**WHAT NEEDS TO BE DONE**
Lines from the records below that contain the word "thumbnail" are to be copied out.

*** Block opens ***

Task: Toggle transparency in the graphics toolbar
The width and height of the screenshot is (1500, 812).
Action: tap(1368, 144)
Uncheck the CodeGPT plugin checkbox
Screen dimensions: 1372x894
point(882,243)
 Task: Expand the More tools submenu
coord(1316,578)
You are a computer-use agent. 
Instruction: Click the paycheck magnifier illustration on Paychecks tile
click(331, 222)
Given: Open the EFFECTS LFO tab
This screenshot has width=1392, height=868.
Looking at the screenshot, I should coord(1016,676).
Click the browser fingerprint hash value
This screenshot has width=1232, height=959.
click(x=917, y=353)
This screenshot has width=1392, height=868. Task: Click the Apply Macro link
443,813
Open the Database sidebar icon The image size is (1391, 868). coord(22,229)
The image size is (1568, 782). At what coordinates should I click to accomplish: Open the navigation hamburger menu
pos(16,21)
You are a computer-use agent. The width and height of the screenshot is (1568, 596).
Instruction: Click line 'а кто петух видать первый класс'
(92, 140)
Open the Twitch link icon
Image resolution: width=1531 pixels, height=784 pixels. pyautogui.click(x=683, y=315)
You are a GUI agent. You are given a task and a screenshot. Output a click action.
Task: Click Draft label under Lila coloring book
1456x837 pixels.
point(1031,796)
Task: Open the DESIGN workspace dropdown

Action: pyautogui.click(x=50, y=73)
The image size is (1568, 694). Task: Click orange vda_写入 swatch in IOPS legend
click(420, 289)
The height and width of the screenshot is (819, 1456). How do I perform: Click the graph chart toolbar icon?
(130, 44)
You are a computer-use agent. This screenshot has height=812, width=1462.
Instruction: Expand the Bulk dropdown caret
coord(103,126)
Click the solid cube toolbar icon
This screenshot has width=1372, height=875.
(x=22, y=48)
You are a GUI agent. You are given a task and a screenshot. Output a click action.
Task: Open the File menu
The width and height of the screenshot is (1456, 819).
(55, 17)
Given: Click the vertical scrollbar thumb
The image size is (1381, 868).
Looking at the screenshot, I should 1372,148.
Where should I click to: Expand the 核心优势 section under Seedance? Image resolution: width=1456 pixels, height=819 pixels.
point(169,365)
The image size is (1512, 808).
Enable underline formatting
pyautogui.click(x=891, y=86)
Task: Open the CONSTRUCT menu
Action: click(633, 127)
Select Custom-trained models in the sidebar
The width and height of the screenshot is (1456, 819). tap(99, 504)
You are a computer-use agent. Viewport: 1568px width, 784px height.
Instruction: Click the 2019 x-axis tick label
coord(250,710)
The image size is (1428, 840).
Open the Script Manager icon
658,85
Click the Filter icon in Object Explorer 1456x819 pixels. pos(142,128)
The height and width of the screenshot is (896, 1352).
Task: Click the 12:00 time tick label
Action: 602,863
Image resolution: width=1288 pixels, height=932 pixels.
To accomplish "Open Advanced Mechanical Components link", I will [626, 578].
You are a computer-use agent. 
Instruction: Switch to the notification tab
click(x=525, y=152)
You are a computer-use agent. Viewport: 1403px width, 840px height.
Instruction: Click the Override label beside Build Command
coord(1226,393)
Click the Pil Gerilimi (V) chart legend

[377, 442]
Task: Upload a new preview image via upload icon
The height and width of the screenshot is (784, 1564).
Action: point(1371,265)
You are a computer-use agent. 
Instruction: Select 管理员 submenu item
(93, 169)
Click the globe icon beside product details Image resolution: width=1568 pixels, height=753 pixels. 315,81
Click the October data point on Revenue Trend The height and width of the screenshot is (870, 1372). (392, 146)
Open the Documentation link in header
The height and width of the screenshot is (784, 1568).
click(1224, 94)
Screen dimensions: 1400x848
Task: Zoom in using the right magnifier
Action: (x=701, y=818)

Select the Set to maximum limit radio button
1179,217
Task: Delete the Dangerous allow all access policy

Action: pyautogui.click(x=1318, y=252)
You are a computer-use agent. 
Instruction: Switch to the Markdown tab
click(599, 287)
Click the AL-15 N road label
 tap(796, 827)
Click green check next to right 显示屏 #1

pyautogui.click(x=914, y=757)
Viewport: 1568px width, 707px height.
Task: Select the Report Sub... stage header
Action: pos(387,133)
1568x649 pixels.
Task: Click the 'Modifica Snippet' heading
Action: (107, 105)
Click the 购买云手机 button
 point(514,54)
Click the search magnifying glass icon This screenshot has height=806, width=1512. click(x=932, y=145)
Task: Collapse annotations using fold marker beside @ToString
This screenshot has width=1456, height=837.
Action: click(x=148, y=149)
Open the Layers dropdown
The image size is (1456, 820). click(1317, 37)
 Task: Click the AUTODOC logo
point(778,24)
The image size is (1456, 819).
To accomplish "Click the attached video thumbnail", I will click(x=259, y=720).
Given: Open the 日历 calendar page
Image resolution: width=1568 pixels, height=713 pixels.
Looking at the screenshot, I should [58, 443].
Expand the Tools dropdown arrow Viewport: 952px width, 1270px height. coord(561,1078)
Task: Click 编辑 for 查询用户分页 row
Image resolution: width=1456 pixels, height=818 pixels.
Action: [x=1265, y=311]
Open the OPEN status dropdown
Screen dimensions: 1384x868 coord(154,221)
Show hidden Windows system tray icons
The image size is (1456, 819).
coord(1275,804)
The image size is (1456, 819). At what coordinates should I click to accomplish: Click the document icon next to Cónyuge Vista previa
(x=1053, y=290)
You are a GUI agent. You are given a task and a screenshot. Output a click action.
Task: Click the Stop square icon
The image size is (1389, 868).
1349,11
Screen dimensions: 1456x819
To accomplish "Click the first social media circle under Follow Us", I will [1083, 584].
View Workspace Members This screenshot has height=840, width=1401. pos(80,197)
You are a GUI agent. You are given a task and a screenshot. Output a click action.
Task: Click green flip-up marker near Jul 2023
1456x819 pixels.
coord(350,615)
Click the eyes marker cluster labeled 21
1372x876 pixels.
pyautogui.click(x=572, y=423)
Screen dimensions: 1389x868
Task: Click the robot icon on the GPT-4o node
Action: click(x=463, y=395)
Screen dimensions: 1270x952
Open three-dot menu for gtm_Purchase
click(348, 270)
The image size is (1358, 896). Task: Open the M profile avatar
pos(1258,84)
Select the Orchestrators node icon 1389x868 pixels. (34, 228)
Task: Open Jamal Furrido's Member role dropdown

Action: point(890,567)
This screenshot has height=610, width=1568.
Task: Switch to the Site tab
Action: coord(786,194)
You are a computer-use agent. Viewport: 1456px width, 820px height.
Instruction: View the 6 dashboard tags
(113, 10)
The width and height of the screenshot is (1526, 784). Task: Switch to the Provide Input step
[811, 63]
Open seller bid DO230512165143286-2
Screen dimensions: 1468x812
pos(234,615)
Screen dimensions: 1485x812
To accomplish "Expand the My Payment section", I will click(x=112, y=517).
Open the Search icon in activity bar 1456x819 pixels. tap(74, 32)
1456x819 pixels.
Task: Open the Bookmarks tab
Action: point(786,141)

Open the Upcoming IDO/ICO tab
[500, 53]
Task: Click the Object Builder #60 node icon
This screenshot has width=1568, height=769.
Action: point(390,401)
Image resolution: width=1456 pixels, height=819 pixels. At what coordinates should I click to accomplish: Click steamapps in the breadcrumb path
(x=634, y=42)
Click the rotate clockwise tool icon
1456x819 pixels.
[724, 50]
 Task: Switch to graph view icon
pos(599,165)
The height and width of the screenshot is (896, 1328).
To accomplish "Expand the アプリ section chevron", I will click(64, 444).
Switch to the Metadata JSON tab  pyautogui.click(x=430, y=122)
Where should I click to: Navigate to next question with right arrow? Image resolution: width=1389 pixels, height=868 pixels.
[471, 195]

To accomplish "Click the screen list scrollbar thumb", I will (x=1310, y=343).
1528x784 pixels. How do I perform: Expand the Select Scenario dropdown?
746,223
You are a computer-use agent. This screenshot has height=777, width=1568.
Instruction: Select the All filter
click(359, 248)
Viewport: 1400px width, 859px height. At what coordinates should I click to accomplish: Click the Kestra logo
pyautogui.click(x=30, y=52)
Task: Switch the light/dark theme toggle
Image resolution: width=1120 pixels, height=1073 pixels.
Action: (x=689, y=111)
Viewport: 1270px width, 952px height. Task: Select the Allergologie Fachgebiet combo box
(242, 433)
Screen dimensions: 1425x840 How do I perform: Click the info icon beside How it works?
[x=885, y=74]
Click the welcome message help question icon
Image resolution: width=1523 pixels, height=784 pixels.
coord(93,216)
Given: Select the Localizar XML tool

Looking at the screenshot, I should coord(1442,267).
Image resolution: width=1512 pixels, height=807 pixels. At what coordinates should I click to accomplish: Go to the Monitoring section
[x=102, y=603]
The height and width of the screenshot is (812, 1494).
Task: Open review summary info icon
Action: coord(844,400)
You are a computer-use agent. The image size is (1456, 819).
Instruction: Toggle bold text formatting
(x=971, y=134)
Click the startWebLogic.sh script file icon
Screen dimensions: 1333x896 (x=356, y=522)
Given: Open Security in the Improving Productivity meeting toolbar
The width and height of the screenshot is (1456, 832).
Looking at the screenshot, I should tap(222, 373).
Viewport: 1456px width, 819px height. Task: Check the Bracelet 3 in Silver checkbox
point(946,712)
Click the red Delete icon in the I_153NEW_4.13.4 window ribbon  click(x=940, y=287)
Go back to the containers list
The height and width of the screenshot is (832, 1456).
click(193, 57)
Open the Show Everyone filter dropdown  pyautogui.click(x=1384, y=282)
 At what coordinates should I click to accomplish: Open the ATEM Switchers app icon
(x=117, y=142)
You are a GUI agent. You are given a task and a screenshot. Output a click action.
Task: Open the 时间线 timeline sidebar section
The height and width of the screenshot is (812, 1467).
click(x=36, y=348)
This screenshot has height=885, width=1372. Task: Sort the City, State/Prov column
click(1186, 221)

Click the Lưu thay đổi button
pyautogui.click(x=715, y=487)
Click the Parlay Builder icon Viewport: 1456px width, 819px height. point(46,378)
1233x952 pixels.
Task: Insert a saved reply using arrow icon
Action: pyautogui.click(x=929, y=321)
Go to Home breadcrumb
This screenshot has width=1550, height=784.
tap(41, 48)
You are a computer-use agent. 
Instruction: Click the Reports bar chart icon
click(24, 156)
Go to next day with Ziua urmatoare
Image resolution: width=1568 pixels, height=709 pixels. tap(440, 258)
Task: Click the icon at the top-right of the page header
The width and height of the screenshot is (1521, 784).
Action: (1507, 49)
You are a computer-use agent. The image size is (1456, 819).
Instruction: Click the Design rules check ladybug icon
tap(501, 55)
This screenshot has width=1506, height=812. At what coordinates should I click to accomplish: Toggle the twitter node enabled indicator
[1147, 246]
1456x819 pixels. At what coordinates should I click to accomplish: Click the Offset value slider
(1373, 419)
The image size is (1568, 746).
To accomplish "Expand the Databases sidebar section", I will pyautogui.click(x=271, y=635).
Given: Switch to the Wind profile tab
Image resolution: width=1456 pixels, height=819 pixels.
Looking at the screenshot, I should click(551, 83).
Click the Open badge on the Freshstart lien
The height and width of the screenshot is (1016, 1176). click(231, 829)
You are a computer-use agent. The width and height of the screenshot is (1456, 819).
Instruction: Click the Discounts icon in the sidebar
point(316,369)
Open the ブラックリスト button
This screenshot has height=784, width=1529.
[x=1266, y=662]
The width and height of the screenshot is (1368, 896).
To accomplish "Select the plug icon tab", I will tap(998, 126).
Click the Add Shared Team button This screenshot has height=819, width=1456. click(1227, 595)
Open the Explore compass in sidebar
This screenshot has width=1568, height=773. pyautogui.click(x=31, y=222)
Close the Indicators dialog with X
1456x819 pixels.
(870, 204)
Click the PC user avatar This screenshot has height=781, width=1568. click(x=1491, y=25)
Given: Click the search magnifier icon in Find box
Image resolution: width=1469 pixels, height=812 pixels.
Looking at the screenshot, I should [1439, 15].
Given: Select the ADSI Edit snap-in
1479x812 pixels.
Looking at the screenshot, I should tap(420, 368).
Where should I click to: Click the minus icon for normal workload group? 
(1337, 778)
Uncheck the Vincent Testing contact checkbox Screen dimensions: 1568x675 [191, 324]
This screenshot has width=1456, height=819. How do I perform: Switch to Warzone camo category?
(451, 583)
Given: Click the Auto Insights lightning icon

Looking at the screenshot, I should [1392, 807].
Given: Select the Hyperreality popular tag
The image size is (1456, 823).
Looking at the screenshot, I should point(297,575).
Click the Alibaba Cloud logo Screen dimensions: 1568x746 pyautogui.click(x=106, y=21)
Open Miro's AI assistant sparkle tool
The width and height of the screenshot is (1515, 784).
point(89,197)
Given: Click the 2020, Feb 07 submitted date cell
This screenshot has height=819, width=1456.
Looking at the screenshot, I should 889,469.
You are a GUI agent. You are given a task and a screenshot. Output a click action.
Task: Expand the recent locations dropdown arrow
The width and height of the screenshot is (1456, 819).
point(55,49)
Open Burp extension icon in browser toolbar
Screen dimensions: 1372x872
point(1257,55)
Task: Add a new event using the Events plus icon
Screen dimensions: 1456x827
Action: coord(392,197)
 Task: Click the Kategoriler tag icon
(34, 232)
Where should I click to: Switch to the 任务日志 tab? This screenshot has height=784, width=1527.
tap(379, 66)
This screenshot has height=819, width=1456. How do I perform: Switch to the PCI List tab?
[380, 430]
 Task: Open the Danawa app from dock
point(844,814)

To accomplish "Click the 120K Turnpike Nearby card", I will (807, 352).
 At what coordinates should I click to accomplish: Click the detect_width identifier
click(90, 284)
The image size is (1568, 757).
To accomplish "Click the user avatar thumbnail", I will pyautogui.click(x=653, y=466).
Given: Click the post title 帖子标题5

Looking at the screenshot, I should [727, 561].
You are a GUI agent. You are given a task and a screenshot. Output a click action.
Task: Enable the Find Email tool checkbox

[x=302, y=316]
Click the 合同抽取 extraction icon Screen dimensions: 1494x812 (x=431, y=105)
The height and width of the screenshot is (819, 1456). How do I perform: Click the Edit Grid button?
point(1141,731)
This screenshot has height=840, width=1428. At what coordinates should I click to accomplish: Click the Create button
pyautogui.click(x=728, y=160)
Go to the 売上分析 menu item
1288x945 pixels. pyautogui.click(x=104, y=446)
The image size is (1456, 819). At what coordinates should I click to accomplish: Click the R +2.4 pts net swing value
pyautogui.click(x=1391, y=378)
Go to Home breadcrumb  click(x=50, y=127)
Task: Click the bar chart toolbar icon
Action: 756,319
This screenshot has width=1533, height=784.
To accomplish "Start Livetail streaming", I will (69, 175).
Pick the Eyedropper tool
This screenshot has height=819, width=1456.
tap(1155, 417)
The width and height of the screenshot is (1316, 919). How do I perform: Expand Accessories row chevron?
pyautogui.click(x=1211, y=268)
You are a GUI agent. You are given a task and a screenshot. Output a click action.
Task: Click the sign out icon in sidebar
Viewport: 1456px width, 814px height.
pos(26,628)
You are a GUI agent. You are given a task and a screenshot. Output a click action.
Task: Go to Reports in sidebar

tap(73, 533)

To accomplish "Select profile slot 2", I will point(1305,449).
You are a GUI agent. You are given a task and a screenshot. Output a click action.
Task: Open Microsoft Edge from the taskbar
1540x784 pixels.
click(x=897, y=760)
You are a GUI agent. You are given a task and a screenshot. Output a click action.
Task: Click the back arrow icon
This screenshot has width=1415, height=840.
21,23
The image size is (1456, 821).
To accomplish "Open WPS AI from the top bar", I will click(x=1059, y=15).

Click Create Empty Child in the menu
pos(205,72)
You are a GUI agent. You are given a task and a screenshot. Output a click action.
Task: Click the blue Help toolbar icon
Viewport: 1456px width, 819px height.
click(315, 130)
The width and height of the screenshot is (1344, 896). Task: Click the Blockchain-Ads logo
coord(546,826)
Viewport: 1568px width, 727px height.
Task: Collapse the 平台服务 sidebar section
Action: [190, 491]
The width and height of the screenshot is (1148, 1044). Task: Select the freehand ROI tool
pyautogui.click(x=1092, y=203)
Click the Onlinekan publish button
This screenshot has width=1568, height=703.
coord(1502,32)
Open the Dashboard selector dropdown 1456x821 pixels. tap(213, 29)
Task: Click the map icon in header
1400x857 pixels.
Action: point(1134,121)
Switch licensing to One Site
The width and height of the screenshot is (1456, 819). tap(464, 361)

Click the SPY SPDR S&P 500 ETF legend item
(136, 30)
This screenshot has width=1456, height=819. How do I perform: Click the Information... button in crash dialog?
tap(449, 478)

*** Block closes ***

**OUTPUT FOR THIS EXERCISE**
To accomplish "Click the attached video thumbnail", I will click(x=259, y=720).
To accomplish "Click the user avatar thumbnail", I will pyautogui.click(x=653, y=466).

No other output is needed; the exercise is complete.